Bab. 37 - 38

2.4K 38 0
                                    

Bab 37. Jago lawan jago

Oey Yong memandang nona-nona itu. Mereka mempunyai kulit yang putih bersih, tubuh mereka tinggi dan besar. Wajah mereka berlainan, ada yang hidungnya mancung dan matanya dalam, sedang rambutnya kuning dan matanya biru. Mereka beda sekali dari nona-nona Tionggoan.

Auwyang Hong menepuk tangan tiga kali, lantas delapan nona-nona itu mengasih keluar alat-alat tetabuhan mereka, untuk sesaat kemudian mereka mulai memainkan lagu, diikut dengan tariannya sisanya duapuluh empat nona lainnya. Mereka itu berdiri lempang, lalu mendak, lalu berputar ke kiri dan kanan, gerak-gerik mereka halus dan lembut. Ada kalanya mereka berdiri berbaris seperti tubuhnya seekor ular panjang, lalu jari tangan mereka dikutik-kutik.

Oey Yong lantas ingat kepada ilmu silat "Kim Coa Kun" atau "Ular emas" dari Auwyang Kongcu, ia lantas melirik kepada pemuda itu. Justru itu ia mendapatkan orang tengah mengawasi dirinya. Ia menjadi sebal, maka ia lantas memikir jalan untuk menghajarnya pula. Ia menyesal sekali yang usahanya tadi sudah digagalkan ayahnya. Ia anggap lagak orang itu sangat menjemukan.

"Kalau aku berhasil membunuh dia, biar ayah maksa aku menikah, toh sudha tidak ada orangnya dengan siapa aku dapat menikah," demikian ia pikir pula.

Karena ini puas hatinya, sendirinya ia bersenyum.

Senang Auwyang Kongcu menampak senyuman si nona itu. Ia menduga hatinya si nona sudah berubah. Saking girangnya, sejenak itu ia melupakan rasa nyeri pada dadanya.

Nona-nona yang tengah menari itu, menarinya menjadi semakin cepat, tetapi tetap lembut gerak-geriknya. Dilain pihak orang-orang lelaki yang memegangi galah, ialah si penggembala-penggembala ular, semua sudah menutup rapat-rapat mata mereka. Mereka takut, dengan menyaksikan tarian itu, hati mereka tidak cukup kuat untuk bertahan dan nanti runtuh.....

Oey Yok Su sendirinya menonton dengan bersenyum berseri-seri, selang sekian lama barulah ia bawa serulingnya ke bibirnya, untuk meniup, untuk mengasih dengar lagunya. Baru beberapa kali ia meniup, tariannya si nona-nona tampaknya kacau. Dan tempo tuan rumah meniup terus, lantas mereka itu menari menuruti iramanya seruling.

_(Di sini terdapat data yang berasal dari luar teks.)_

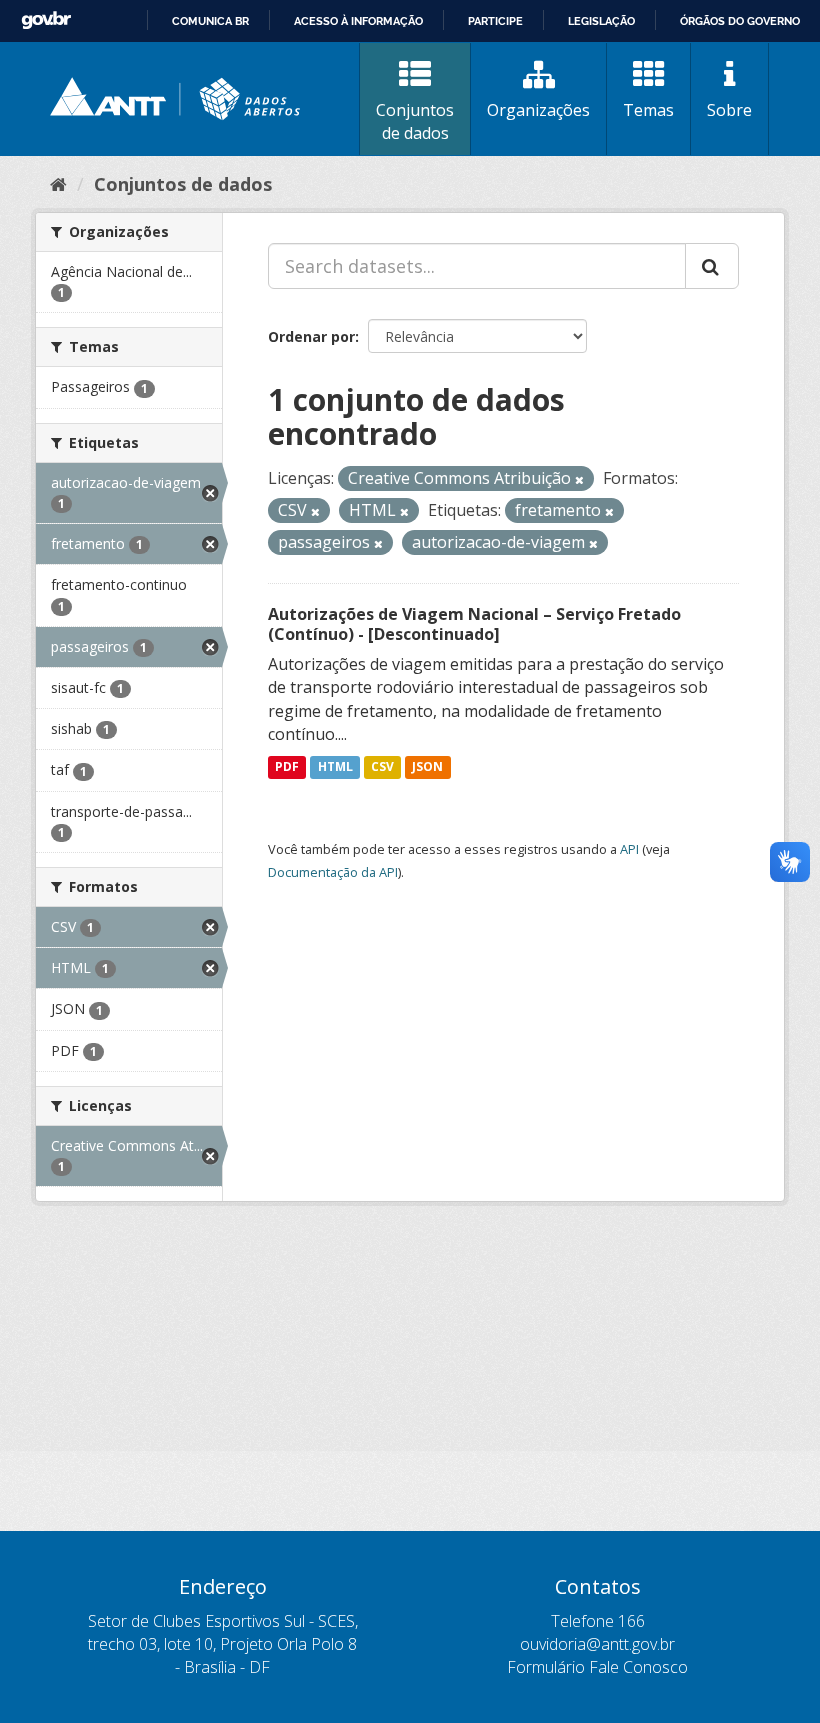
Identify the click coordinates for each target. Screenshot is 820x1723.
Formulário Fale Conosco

Auwyang Kongcu kaget bukan main. Ia pernah merasakan hebatnya lagu seruling orang itu. Kalau seruling berlangsung terus, bukannya saja si nona-noa bakal menari terus-menerus hingga mati, dia sendiri juga tidak akan luput turut menjadi korban juga. Mau tidak mau, ia berseru: "Paman....!"

Justru itu Auwyang Hong menepuk tangan, atau mana seorang nona, dengan memegang tiat-ceng, atau alat tetabuhan yang bertali duabelas, maju menghampirkan.

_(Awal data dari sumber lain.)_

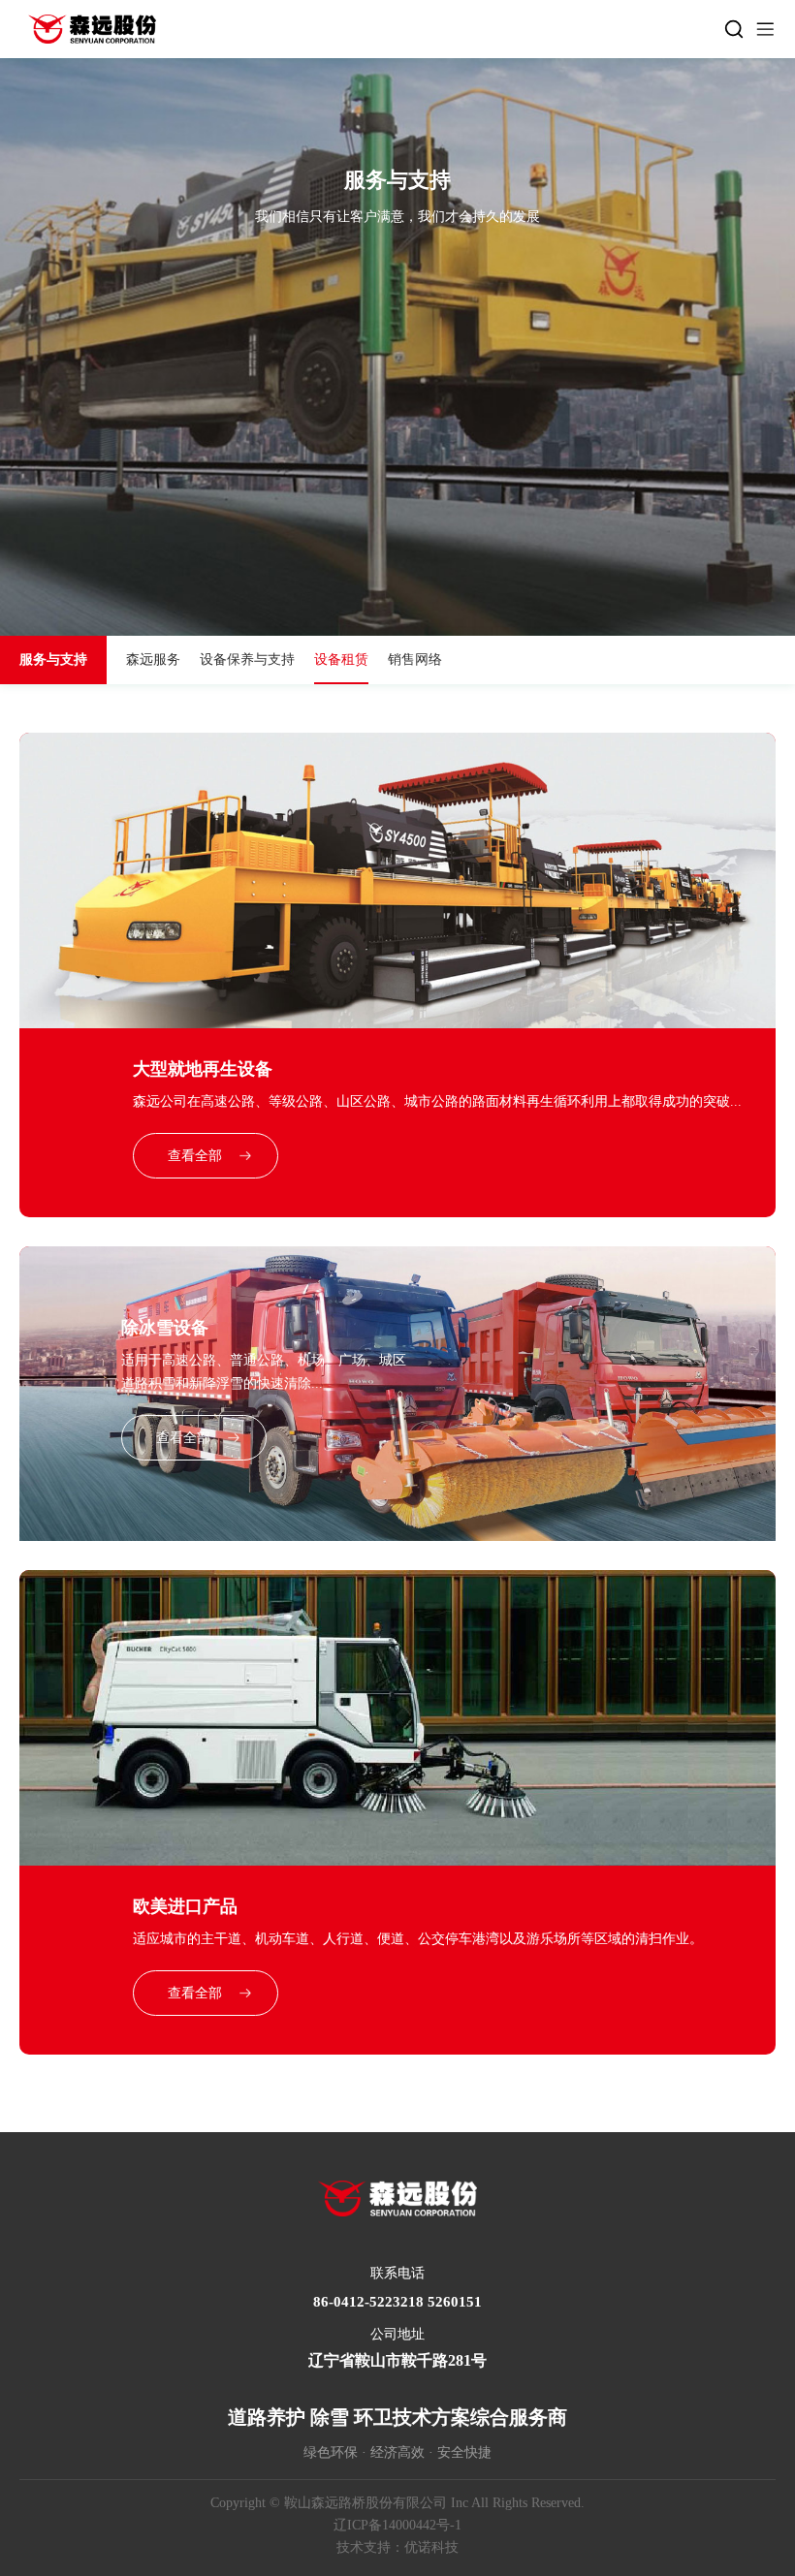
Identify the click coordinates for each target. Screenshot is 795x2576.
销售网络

Ketika itu hatinya Auwayang Kongcu sudah goncang keras, sedang pria si tukang angon ular sudah mulai berlari-lari atau berlompatan di antara barisan ularnya.

Auwyang Hong lantas mementil alat tetabuhannya itu, ia mengasih dengar suara umpama kata: "Tombak-tombak emas saling beradu dan besi kaki kuda berketoprakan" Hanya beberapa kali saja suara itu terulang, lantas nada halus dari seruling kena dibikin buyar bebarapa bagian.

Oey Yok Su tertawa.

"Mari, mari!" katanya. "Mari kita berdua bersama-sama memainkan lagu!"

Hebat kesudahan sambutannya Tong Shia si Sesat dari Timur. Mereka itu yang menari itu menjadi sangat kacau, gerak-geriknya seperti orang-orang edan.

"Semua menutup kuping!" berteriak Auwyang Hong menyaksikan kehebatan itu. "Nanti aku mainkan lagu bersama-sama Oey Tocu!"

Semua orang itu seperti kalap tetapi mereka mendengar suara majikan mereka, mereka mengerti ancaman bahaya yang bakal datang itu, mak adalam ketakutannya, mereka pada merobek ujung baju mereka untuk menggunai robekan itu menyumbat kuping mereka.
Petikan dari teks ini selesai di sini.